There was something strange going on when I measured the transformer last time, and since that I've gotten a few pointers from visitors to the blog and the CAD_CAM_EDM_DRO list.
I now did a test without the inrush current-limiter, and it does make a difference. It is rated for 8 A continuous current, but apparently it limits current much before that...
Now the 'AC load' line is measured by hooking up resistive loads to the secondary windings (no rectifier or caps), and it shows a series resistance of about 0.3 Ohms, or similar to what can be measured with a multimeter over the secondary windings. So at least the transformer seems to be working.
Then I hook up the secondary to the diode bridge and the caps and connect the same set of resistive loads as before. That's the 'DC load' measurements above. There again I see a big drop in voltage at first that then levels off somewhat.
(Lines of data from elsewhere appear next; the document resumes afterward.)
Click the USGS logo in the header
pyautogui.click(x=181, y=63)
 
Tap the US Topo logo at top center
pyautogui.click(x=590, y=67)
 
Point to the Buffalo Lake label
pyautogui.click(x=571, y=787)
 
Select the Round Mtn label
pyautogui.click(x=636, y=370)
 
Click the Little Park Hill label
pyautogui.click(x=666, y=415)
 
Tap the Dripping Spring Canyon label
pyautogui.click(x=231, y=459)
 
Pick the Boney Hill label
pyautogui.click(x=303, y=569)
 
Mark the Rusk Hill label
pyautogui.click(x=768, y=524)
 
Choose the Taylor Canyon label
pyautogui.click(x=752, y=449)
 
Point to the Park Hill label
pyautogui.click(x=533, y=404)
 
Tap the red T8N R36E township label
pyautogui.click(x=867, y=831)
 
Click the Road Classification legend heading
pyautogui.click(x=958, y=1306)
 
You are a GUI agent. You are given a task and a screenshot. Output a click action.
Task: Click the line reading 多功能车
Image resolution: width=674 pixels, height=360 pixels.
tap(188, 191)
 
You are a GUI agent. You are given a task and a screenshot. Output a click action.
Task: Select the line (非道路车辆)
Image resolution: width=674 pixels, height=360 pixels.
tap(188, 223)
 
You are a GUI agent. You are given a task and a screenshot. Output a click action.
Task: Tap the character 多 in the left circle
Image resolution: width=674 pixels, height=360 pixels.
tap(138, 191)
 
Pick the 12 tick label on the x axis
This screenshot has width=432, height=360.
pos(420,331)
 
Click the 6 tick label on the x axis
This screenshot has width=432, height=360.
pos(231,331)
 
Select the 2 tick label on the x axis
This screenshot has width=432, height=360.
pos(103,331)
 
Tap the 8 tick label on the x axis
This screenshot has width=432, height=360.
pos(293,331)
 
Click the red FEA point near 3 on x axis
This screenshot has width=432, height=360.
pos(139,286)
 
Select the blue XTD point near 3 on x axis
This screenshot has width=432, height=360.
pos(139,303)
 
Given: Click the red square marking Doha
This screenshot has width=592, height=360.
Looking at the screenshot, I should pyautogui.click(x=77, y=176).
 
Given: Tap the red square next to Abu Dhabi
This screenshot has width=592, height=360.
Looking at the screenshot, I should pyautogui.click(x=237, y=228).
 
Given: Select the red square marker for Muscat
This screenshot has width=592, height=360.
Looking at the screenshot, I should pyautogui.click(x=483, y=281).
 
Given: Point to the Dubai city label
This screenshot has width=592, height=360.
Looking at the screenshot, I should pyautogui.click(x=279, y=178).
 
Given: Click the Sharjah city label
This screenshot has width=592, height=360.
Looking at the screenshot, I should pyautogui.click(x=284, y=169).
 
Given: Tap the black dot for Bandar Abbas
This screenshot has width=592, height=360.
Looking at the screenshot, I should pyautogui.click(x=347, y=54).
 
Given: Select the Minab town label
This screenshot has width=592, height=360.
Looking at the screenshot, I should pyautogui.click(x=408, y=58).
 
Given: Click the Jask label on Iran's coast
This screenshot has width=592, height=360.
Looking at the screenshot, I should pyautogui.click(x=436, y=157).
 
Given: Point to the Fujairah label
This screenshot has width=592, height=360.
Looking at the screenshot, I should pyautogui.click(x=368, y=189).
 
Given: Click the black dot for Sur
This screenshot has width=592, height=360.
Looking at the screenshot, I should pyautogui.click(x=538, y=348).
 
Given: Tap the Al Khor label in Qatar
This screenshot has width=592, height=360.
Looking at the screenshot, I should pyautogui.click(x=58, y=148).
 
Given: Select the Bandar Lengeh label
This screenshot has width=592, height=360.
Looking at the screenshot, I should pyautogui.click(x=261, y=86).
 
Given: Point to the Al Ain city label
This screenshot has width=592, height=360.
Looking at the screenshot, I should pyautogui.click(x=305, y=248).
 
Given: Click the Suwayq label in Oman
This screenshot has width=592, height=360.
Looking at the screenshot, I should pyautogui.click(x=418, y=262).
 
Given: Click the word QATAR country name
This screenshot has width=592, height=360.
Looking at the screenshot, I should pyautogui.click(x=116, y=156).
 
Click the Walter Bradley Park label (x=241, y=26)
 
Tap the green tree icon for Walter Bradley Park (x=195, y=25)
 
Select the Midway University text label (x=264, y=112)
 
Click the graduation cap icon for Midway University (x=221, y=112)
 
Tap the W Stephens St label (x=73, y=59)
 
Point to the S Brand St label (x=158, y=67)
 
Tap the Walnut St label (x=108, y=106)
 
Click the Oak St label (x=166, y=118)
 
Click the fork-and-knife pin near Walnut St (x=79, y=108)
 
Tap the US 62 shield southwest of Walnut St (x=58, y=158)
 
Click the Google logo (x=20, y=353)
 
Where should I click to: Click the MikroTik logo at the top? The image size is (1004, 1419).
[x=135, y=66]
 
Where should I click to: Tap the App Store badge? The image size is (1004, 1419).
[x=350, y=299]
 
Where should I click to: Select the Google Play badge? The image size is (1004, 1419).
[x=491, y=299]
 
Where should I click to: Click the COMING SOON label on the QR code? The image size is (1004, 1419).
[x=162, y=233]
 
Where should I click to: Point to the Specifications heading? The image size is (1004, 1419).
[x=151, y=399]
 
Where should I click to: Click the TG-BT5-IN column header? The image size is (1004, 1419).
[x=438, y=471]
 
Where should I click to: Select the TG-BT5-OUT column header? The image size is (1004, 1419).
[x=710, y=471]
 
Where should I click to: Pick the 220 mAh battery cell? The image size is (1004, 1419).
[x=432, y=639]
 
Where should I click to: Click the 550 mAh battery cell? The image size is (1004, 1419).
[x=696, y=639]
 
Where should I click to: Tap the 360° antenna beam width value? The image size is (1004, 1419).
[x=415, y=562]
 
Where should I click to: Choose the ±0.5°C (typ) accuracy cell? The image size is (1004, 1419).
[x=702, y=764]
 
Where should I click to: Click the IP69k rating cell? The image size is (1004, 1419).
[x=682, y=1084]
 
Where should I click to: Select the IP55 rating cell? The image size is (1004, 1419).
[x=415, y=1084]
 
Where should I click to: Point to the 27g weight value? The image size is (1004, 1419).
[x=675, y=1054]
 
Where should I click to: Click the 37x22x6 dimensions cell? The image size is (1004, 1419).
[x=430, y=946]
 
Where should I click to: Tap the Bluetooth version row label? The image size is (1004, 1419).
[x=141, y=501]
For the points above 5 A current the voltage drop is around 2 V per amp, or about a 2 Ohm effective series resistance. Also, the transformer does not emit any sound at all during the AC test, but now with the rectifier and caps when I load it up there is a slight 'humm' sound(probably 50 Hz and its harmonics).
I wonder if that 2 Ohm is typical or if there still is something strange going on? (could the rectifier bridge be too small? Anything wrong with my 4x 10 000 uF 100 V electrolytic caps?)
I tested this with one bridge rectifier GBPC5004 rated at 400V/50A and another one, a GBPC5010 rated 1000V/50A, but the results are the same. Looking with an oscilloscope at 6 A load at the DC voltage there is about 1.4 V of ripple.
David LeVine had a good point in the previous post which might just explain this. At relatively low load, "duty cycle" of transformer may be for example 10%. So if you draw 1Amp, transformer sees 10A load at 10% duty cycle. That would equal 10x larger voltage drop compared to pure sinusoidal load which appears always as 100% duty cycle load.
PFC circuit can be used to rectify AC more efficiently.